Saved data entries

== Segment start ==

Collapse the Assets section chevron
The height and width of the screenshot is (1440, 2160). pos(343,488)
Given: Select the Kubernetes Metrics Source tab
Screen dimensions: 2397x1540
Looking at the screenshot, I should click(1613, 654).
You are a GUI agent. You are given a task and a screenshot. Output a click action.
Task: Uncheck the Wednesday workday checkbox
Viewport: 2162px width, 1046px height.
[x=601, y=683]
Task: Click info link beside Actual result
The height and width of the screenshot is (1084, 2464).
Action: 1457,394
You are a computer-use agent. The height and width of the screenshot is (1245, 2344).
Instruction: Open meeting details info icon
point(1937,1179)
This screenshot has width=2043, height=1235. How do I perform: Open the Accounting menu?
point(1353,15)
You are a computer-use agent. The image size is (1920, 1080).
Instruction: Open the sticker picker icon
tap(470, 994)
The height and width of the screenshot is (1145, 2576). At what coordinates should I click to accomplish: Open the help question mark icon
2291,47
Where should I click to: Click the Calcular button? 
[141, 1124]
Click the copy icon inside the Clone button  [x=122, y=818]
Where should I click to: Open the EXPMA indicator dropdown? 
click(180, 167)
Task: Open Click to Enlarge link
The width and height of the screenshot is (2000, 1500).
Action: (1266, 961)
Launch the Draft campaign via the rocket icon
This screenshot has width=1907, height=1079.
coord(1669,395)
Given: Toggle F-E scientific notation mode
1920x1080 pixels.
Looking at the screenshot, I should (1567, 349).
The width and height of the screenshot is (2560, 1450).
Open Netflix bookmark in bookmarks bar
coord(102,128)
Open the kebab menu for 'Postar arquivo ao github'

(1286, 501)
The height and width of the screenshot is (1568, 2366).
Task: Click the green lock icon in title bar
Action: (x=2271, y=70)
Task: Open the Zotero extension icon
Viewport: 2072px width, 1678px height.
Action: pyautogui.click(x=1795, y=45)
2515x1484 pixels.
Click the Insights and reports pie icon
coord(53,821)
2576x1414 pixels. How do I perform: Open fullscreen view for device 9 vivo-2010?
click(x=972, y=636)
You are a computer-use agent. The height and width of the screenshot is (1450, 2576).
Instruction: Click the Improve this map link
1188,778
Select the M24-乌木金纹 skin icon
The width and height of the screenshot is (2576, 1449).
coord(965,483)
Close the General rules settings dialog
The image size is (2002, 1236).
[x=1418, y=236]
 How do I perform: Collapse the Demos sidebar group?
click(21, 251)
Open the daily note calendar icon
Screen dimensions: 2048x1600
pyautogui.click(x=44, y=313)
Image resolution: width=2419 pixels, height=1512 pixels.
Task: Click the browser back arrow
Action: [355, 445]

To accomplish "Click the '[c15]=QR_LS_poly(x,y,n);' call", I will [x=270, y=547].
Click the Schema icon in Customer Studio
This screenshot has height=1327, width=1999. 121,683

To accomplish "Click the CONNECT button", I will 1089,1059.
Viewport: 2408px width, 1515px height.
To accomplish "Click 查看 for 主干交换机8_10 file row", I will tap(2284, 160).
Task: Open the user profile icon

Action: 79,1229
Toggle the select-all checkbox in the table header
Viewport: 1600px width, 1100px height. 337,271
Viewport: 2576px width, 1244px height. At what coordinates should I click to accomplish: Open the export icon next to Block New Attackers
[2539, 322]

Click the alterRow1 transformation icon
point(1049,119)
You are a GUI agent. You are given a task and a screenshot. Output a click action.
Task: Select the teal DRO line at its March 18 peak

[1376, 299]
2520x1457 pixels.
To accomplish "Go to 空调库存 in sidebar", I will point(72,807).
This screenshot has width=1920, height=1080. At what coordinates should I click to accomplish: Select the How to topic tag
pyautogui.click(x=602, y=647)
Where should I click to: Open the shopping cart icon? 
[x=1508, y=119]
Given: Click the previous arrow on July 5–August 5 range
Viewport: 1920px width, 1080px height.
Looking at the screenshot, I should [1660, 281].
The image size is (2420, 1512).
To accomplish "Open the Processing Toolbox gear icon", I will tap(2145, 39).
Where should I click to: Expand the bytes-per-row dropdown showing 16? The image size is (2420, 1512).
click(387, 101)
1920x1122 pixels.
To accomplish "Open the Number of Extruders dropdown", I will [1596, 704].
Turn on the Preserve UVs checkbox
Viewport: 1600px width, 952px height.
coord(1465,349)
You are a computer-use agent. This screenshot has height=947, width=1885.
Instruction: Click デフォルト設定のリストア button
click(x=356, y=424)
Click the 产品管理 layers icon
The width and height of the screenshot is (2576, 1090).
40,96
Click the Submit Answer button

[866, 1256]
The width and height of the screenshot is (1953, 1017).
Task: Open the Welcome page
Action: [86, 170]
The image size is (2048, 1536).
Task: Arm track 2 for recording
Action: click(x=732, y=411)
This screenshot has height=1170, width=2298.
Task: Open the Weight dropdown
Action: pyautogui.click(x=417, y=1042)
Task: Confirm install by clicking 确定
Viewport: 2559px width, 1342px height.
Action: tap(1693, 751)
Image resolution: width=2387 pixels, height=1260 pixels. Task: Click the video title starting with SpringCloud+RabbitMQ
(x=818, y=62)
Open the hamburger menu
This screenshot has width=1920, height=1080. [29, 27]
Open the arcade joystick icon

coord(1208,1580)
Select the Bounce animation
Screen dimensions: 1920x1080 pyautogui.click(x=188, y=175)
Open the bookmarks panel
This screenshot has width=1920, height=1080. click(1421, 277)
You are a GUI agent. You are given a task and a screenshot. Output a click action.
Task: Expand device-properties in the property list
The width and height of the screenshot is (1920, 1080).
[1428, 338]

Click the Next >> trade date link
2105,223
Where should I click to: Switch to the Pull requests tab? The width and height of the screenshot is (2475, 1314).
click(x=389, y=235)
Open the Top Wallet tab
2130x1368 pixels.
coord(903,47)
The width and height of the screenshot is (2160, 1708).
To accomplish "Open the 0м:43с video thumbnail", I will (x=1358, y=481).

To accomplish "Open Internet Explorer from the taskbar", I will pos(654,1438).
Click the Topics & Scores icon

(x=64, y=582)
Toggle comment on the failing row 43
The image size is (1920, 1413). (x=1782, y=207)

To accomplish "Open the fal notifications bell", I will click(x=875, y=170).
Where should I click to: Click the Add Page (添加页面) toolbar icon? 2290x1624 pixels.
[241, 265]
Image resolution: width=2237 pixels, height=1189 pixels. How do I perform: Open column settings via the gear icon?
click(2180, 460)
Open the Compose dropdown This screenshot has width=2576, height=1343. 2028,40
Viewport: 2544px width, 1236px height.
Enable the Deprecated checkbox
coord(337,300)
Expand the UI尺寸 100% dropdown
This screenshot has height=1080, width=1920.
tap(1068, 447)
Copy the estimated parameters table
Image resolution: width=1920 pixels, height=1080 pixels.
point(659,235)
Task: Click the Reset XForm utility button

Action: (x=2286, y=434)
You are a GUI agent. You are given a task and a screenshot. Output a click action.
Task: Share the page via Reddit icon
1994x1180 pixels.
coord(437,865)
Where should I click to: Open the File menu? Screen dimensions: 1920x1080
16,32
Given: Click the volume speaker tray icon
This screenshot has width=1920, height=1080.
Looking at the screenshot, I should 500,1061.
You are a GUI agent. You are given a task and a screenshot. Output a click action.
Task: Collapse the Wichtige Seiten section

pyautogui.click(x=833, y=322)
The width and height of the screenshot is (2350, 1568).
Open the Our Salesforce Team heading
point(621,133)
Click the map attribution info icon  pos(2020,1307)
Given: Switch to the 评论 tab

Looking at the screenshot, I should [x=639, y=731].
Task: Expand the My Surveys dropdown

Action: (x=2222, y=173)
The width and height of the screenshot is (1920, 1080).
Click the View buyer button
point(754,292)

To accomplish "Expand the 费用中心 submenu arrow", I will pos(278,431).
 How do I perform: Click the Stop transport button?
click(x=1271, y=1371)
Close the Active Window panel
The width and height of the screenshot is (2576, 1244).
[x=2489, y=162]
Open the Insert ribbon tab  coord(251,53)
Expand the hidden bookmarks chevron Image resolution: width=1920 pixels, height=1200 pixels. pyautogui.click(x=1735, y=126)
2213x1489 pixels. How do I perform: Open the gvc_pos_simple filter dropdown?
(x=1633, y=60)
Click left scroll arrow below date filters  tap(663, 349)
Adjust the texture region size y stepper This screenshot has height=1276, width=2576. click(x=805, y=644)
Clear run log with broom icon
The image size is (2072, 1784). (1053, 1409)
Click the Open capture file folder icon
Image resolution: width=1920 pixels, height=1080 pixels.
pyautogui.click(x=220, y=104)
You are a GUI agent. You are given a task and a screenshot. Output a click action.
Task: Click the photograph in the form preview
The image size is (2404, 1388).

== Segment end ==

Reproduce exactly the line containing "Task: Click the photograph" and every line after it through the end of the records above, and nothing else.

▸ Task answer:
Task: Click the photograph in the form preview
The image size is (2404, 1388).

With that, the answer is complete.